- **ACTIVITY**
Look below for the line containing "Given: Click the To"; from there, print each line exactly up to and including the line containing "Open the info_player_terrorist", and stop.

═══ RECORDS SHOWN ═══

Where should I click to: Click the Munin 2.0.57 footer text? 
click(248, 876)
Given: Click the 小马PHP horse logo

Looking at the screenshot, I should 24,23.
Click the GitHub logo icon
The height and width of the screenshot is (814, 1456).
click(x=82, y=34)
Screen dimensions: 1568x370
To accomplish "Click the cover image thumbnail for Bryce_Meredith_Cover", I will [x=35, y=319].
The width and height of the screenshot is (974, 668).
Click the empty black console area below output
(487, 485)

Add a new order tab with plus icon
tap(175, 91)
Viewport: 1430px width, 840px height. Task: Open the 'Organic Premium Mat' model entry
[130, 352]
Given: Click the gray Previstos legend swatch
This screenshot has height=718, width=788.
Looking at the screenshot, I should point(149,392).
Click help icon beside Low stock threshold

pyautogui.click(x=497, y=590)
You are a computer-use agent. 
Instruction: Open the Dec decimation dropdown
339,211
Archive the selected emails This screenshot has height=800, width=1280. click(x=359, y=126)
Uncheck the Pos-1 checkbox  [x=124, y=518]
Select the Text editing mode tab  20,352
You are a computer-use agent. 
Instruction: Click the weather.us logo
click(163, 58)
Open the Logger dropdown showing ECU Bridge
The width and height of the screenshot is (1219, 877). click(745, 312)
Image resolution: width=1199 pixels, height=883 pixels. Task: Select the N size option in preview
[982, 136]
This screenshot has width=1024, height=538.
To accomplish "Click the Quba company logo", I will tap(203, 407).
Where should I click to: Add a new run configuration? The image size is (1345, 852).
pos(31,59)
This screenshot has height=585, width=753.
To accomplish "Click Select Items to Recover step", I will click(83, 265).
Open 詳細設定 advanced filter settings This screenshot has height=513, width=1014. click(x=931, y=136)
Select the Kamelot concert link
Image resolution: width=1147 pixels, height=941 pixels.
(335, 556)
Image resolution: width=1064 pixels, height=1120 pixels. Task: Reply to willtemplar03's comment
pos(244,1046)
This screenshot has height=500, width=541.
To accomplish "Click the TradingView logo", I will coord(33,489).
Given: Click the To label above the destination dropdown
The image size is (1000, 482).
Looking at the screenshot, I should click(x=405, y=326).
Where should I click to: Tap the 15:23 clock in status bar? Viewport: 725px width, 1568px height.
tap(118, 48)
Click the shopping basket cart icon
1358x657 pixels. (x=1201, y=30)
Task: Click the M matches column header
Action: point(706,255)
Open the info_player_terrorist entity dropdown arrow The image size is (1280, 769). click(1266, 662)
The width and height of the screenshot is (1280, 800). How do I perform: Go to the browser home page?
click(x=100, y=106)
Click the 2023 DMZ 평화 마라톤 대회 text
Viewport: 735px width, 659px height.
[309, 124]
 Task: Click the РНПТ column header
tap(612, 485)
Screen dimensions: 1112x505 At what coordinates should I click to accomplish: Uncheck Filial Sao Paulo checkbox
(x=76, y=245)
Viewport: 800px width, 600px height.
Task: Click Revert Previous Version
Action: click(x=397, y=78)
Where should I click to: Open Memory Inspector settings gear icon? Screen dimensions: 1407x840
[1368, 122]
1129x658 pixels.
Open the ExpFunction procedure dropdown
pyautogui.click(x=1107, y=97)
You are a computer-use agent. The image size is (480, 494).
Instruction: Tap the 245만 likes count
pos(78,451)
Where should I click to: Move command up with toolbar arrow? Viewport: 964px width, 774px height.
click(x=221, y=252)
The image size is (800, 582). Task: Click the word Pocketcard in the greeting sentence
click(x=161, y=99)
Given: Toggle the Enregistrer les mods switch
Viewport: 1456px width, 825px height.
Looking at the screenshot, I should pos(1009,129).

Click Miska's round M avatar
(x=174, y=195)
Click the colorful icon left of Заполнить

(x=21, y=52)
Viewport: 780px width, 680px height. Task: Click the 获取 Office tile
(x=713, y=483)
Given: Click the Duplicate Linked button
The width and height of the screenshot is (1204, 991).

═══

- **ANSWER SPACE**
Given: Click the To label above the destination dropdown
The image size is (1000, 482).
Looking at the screenshot, I should click(x=405, y=326).
Where should I click to: Tap the 15:23 clock in status bar? Viewport: 725px width, 1568px height.
tap(118, 48)
Click the shopping basket cart icon
1358x657 pixels. (x=1201, y=30)
Task: Click the M matches column header
Action: point(706,255)
Open the info_player_terrorist entity dropdown arrow The image size is (1280, 769). click(1266, 662)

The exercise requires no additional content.